Work request: In your reply, reproduce every line of the data without any alteration.

[Saved entries]
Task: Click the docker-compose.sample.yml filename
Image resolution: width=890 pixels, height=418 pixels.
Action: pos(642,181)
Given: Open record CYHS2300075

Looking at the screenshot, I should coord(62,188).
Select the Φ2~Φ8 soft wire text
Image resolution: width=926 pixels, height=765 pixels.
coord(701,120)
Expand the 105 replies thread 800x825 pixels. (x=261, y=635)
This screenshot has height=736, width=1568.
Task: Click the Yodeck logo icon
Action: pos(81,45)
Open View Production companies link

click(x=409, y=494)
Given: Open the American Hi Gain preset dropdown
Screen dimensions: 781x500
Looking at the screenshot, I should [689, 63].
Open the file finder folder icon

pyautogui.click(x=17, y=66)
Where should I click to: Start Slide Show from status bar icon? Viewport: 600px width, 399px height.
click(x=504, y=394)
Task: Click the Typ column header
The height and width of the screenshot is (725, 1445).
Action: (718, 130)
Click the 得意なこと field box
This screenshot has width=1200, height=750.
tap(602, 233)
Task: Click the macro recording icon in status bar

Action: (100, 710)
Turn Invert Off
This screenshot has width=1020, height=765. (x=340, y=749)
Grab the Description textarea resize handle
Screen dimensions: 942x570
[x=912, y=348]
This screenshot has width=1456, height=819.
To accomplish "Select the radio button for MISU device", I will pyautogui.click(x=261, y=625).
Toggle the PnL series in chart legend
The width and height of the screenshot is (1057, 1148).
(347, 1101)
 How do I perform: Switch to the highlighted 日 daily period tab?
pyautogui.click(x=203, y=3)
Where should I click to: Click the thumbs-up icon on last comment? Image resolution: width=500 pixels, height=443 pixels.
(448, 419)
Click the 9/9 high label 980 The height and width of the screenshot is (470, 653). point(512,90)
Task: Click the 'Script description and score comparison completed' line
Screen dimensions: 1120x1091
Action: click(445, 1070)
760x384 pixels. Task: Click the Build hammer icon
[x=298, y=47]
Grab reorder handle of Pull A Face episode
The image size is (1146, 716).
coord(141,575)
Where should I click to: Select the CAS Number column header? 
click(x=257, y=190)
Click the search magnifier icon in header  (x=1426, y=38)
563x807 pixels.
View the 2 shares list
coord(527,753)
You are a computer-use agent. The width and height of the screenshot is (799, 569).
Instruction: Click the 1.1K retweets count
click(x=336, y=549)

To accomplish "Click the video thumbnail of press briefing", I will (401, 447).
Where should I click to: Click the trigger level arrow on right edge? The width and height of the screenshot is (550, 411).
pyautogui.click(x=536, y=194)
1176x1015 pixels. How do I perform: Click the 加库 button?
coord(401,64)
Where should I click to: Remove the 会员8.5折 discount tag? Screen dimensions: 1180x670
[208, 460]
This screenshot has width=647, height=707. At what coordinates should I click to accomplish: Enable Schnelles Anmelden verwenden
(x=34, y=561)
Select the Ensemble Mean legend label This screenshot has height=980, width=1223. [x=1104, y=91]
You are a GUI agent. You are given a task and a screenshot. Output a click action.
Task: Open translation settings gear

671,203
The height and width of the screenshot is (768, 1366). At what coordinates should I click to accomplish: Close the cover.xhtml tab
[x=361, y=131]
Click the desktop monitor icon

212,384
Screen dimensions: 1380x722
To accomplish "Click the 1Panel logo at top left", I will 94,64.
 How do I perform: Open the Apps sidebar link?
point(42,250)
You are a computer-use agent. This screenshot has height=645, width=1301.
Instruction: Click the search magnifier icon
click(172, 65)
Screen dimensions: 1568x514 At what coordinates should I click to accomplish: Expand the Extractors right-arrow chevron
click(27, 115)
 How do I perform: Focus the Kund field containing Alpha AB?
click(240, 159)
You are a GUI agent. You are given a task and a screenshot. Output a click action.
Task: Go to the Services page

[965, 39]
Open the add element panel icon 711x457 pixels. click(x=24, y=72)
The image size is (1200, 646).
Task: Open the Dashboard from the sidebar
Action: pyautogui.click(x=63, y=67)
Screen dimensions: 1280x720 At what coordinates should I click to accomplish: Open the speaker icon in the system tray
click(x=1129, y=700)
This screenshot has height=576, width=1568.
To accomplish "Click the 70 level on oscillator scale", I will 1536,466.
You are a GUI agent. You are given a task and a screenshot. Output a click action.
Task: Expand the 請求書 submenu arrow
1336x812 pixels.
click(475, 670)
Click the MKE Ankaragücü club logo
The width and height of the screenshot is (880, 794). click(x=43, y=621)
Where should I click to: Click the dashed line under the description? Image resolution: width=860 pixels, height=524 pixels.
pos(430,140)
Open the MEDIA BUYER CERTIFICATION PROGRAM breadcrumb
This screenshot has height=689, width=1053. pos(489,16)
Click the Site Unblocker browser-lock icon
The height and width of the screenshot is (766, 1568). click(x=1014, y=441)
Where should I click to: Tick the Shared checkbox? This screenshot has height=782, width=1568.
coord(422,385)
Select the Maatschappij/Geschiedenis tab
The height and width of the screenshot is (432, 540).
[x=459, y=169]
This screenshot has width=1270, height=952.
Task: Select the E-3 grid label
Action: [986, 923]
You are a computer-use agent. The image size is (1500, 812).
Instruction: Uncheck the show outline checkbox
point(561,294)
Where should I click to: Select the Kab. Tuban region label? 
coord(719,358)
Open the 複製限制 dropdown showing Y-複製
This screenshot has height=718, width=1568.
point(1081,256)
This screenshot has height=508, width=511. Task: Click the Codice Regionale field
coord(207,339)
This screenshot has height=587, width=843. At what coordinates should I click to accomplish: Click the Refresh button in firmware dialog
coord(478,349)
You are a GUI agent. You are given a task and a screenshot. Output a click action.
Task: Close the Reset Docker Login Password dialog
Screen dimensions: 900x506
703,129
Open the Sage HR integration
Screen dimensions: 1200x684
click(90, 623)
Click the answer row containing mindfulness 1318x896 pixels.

Written response:
Task: Click the docker-compose.sample.yml filename
Image resolution: width=890 pixels, height=418 pixels.
Action: pos(642,181)
Given: Open record CYHS2300075

Looking at the screenshot, I should coord(62,188).
Select the Φ2~Φ8 soft wire text
Image resolution: width=926 pixels, height=765 pixels.
coord(701,120)
Expand the 105 replies thread 800x825 pixels. (x=261, y=635)
This screenshot has height=736, width=1568.
Task: Click the Yodeck logo icon
Action: pos(81,45)
Open View Production companies link

click(x=409, y=494)
Given: Open the American Hi Gain preset dropdown
Screen dimensions: 781x500
Looking at the screenshot, I should [689, 63].
Open the file finder folder icon

pyautogui.click(x=17, y=66)
Where should I click to: Start Slide Show from status bar icon? Viewport: 600px width, 399px height.
click(x=504, y=394)
Task: Click the Typ column header
The height and width of the screenshot is (725, 1445).
Action: (718, 130)
Click the 得意なこと field box
This screenshot has width=1200, height=750.
tap(602, 233)
Task: Click the macro recording icon in status bar

Action: (100, 710)
Turn Invert Off
This screenshot has width=1020, height=765. (x=340, y=749)
Grab the Description textarea resize handle
Screen dimensions: 942x570
[x=912, y=348]
This screenshot has width=1456, height=819.
To accomplish "Select the radio button for MISU device", I will pyautogui.click(x=261, y=625).
Toggle the PnL series in chart legend
The width and height of the screenshot is (1057, 1148).
(347, 1101)
 How do I perform: Switch to the highlighted 日 daily period tab?
pyautogui.click(x=203, y=3)
Where should I click to: Click the thumbs-up icon on last comment? Image resolution: width=500 pixels, height=443 pixels.
(448, 419)
Click the 9/9 high label 980 The height and width of the screenshot is (470, 653). point(512,90)
Task: Click the 'Script description and score comparison completed' line
Screen dimensions: 1120x1091
Action: click(445, 1070)
760x384 pixels. Task: Click the Build hammer icon
[x=298, y=47]
Grab reorder handle of Pull A Face episode
The image size is (1146, 716).
coord(141,575)
Where should I click to: Select the CAS Number column header? 
click(x=257, y=190)
Click the search magnifier icon in header  (x=1426, y=38)
563x807 pixels.
View the 2 shares list
coord(527,753)
You are a computer-use agent. The width and height of the screenshot is (799, 569).
Instruction: Click the 1.1K retweets count
click(x=336, y=549)

To accomplish "Click the video thumbnail of press briefing", I will (401, 447).
Where should I click to: Click the trigger level arrow on right edge? The width and height of the screenshot is (550, 411).
pyautogui.click(x=536, y=194)
1176x1015 pixels. How do I perform: Click the 加库 button?
coord(401,64)
Where should I click to: Remove the 会员8.5折 discount tag? Screen dimensions: 1180x670
[208, 460]
This screenshot has width=647, height=707. At what coordinates should I click to accomplish: Enable Schnelles Anmelden verwenden
(x=34, y=561)
Select the Ensemble Mean legend label This screenshot has height=980, width=1223. [x=1104, y=91]
You are a GUI agent. You are given a task and a screenshot. Output a click action.
Task: Open translation settings gear

671,203
The height and width of the screenshot is (768, 1366). At what coordinates should I click to accomplish: Close the cover.xhtml tab
[x=361, y=131]
Click the desktop monitor icon

212,384
Screen dimensions: 1380x722
To accomplish "Click the 1Panel logo at top left", I will 94,64.
 How do I perform: Open the Apps sidebar link?
point(42,250)
You are a computer-use agent. This screenshot has height=645, width=1301.
Instruction: Click the search magnifier icon
click(172, 65)
Screen dimensions: 1568x514 At what coordinates should I click to accomplish: Expand the Extractors right-arrow chevron
click(27, 115)
 How do I perform: Focus the Kund field containing Alpha AB?
click(240, 159)
You are a GUI agent. You are given a task and a screenshot. Output a click action.
Task: Go to the Services page

[965, 39]
Open the add element panel icon 711x457 pixels. click(x=24, y=72)
The image size is (1200, 646).
Task: Open the Dashboard from the sidebar
Action: pyautogui.click(x=63, y=67)
Screen dimensions: 1280x720 At what coordinates should I click to accomplish: Open the speaker icon in the system tray
click(x=1129, y=700)
This screenshot has height=576, width=1568.
To accomplish "Click the 70 level on oscillator scale", I will 1536,466.
You are a GUI agent. You are given a task and a screenshot. Output a click action.
Task: Expand the 請求書 submenu arrow
1336x812 pixels.
click(475, 670)
Click the MKE Ankaragücü club logo
The width and height of the screenshot is (880, 794). click(x=43, y=621)
Where should I click to: Click the dashed line under the description? Image resolution: width=860 pixels, height=524 pixels.
pos(430,140)
Open the MEDIA BUYER CERTIFICATION PROGRAM breadcrumb
This screenshot has height=689, width=1053. pos(489,16)
Click the Site Unblocker browser-lock icon
The height and width of the screenshot is (766, 1568). click(x=1014, y=441)
Where should I click to: Tick the Shared checkbox? This screenshot has height=782, width=1568.
coord(422,385)
Select the Maatschappij/Geschiedenis tab
The height and width of the screenshot is (432, 540).
[x=459, y=169]
This screenshot has width=1270, height=952.
Task: Select the E-3 grid label
Action: [986, 923]
You are a computer-use agent. The image size is (1500, 812).
Instruction: Uncheck the show outline checkbox
point(561,294)
Where should I click to: Select the Kab. Tuban region label? 
coord(719,358)
Open the 複製限制 dropdown showing Y-複製
This screenshot has height=718, width=1568.
point(1081,256)
This screenshot has height=508, width=511. Task: Click the Codice Regionale field
coord(207,339)
This screenshot has height=587, width=843. At what coordinates should I click to accomplish: Click the Refresh button in firmware dialog
coord(478,349)
You are a GUI agent. You are given a task and a screenshot. Output a click action.
Task: Close the Reset Docker Login Password dialog
Screen dimensions: 900x506
703,129
Open the Sage HR integration
Screen dimensions: 1200x684
click(90, 623)
Click the answer row containing mindfulness 1318x896 pixels.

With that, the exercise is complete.